Johnny Clegg’s manager announced the death of the singer, which occurred on Tuesday. He had been diagnosed with pancreatic cancer in 2015.
South African musician Johnny Clegg, nicknamed the “White Zulu,” died Tuesday of cancer at the age of 66, said his manager at the public television channel SABC.
“Johnny died peacefully today, surrounded by his family in Johannesburg (…), after a four-and-a-half-year battle with cancer,” said his manager, Rodd Quinn, on the SABC.
“He played a major role in South Africa by introducing people to different cultures and bringing them together,” Rodd Quinn said in a statement. “He showed us what it means to embrace other cultures without losing one’s identity.”
An anti-apartheid voice
Johnny Clegg has drawn inspiration from Zulu culture to conceive a revolutionary music where African rhythms coexist with guitar, electric keyboard and accordion.
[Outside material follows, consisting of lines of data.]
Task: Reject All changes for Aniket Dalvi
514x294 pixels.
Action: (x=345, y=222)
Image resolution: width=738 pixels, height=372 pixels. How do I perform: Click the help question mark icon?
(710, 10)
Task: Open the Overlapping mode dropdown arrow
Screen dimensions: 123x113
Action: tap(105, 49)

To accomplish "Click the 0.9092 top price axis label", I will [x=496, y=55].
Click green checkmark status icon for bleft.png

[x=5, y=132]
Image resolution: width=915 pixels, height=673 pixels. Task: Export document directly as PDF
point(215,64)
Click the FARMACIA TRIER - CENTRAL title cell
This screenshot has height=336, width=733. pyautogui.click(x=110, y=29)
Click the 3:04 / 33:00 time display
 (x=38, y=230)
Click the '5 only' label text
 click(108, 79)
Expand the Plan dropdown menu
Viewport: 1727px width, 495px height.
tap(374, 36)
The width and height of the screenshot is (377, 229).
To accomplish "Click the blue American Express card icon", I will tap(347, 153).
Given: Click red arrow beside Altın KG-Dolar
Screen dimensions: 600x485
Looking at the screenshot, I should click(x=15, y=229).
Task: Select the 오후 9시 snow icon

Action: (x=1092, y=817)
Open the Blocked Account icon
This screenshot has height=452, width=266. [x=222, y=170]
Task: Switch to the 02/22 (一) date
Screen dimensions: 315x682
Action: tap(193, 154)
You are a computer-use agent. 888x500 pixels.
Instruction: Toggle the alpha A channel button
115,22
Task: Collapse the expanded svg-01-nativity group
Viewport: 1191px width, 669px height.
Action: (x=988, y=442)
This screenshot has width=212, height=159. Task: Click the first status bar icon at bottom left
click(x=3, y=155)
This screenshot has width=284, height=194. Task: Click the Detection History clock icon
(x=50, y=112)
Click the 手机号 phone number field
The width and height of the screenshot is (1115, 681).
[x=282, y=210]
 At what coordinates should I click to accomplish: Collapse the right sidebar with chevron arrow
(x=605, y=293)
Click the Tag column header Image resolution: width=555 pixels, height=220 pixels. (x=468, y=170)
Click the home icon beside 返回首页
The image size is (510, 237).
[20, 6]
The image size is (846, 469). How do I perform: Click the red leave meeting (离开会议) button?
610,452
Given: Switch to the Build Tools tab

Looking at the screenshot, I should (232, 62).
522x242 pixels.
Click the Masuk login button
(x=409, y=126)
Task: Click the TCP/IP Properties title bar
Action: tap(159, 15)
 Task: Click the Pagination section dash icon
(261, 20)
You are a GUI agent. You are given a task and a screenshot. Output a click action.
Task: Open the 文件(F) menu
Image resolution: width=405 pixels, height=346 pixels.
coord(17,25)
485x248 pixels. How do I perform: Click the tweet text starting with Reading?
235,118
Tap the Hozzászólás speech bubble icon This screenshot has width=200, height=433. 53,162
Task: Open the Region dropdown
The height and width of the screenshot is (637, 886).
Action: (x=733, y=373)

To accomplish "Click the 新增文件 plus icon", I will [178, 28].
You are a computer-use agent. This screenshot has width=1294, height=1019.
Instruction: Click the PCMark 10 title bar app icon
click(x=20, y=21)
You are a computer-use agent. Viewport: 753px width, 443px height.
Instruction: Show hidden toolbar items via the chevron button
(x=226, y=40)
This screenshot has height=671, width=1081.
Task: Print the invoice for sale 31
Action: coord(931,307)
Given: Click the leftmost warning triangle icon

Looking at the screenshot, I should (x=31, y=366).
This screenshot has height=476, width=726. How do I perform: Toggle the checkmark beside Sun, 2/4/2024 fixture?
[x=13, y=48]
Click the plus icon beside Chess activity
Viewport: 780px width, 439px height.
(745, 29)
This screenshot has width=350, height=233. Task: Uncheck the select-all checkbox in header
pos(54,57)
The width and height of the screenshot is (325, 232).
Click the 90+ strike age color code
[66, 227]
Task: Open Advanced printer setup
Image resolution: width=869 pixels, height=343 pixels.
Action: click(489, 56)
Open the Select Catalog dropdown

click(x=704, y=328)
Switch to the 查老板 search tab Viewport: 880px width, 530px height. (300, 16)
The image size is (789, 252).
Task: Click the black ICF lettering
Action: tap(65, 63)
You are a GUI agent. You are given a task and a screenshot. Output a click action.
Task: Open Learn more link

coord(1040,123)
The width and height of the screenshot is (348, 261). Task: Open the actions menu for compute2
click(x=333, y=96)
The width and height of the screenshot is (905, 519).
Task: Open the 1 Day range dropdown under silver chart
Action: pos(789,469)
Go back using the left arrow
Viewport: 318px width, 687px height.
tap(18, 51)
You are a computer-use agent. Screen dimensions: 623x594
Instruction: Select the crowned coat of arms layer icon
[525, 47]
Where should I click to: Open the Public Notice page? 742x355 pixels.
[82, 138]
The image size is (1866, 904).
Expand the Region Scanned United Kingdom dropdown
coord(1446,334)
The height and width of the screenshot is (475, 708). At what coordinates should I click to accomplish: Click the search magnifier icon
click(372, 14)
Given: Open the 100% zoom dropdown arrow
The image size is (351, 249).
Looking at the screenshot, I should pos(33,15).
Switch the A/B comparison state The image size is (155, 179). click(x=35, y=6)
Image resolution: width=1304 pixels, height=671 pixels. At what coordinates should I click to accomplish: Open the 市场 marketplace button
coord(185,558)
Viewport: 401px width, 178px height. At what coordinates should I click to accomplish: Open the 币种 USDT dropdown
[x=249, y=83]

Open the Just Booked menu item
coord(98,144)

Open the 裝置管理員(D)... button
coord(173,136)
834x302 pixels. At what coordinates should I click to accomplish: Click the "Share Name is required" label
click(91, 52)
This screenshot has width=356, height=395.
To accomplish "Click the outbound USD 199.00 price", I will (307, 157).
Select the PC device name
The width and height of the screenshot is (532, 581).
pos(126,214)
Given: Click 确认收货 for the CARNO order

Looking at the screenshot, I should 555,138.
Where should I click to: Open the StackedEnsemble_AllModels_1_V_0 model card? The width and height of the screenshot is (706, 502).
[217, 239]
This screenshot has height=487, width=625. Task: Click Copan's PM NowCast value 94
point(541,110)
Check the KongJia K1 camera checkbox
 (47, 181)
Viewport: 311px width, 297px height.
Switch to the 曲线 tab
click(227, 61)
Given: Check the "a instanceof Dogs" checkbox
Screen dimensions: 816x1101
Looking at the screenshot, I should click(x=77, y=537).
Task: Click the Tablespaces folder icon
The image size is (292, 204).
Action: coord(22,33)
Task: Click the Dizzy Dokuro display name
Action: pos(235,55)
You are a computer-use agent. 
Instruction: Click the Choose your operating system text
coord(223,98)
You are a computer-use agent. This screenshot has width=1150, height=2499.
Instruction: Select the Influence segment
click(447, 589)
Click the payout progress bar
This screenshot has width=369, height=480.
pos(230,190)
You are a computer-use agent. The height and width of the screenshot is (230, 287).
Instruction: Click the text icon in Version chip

Engaged in the struggle against apartheid, he co-founded two groups of black and white men in the midst of the separation of peoples, as NPR recalls . One of his greatest planetary hits, Asimbonanga (“We did not see him” in Zulu), is dedicated to Nelson Mandela .
A few years after the end of apartheid, the author and the hero of this song, now free, had found themselves on stage in Frankfurt (Germany) for a concert as magical as unexpected.
While Johnny Clegg was singing Asimbonanga , the audience had risen as one man.
“I caught a glimpse of someone behind me who was going up on the stage, dancing (…) It was Mandela, it was a shock, I did not even know he was there, “said Johnny Clegg to the French weekly Le Nouvel Observateur .
In September 2018, the singer gave an interview to Paris Match in which he gave uncomfortable news of his state of health . He had then had three remissions of pancreatic cancer and two lung tumors had just been detected. “Everyone knows that the end is coming in. It’s a matter of months at worst, years at best,” he said.
Between 2017 and 2018, he embarked on a farewell tour which he managed to honor all dates.